By Jia-Rui Chong and Steve Chawkins, Los Angeles Times Staff Writers
11:16 AM PDT, October 2, 2008
MAMMOTH LAKES -- As day was breaking through the clouds at the Mammoth Lakes Airport, authorities confirmed today that search and rescue crews had found the plane of missing adventurer Steve Fossett.

Madera County Sheriff John Anderson said crews flying overhead Wednesday evening spotted what they thought was the wreckage in a mountainous area just west of the Minarets, a series of craggy peaks in the Sierra Nevada.

"They went in and they did locate the aircraft, which we have now confirmed is the one that Steve Fossett was flying when it disappeared last Labor Day," Anderson said.

Search crews went in after they received global positioning system coordinates from the aircraft, and officials were able to reach the wreckage and confirm around 11 p.m. that it was Fossett's plane.
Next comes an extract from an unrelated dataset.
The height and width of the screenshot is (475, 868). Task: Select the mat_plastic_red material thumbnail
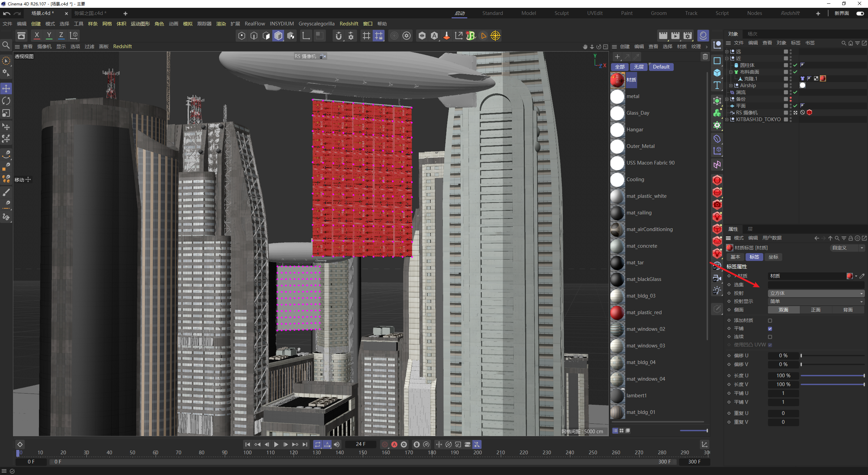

The identification number of Fossett's plane matched the number on the wreckage, he said.

The wreckage was spread out; the engine was found about 300 feet away from the fuselage and the wings.

"It appeared to me, just looking at the pictures, it was a head-on crash into the side of the mountain, into a rock," Anderson said. "The plane moved in an upward direction for 100 feet or so, and disintegrated."

No belongings or human remains were found in the wreckage, Anderson said. He saw photographs of the plane, and "the crash looked to be so severe that I doubt if someone would have walked away from it."

The wreckage was found about a quarter-mile from where the ID cards were found. Officials suspect an animal may have carried the items away.

"What it means is that we know for sure," Anderson said. "There were questions yesterday that perhaps someone threw the cards or money out the window. Now we know the plane was there, the plane crashed, and we probably have a pretty good indication that Steve Fossett's remains are still up in the mountains somewhere."

Five investigators from the National Transportation and Safety Board arrived this morning from Washington, D.C., and were preparing to visit the wreckage. Mark Rosenker, acting chairman of the NTSB, said investigators had reviewed preliminary information and photographs from the scene.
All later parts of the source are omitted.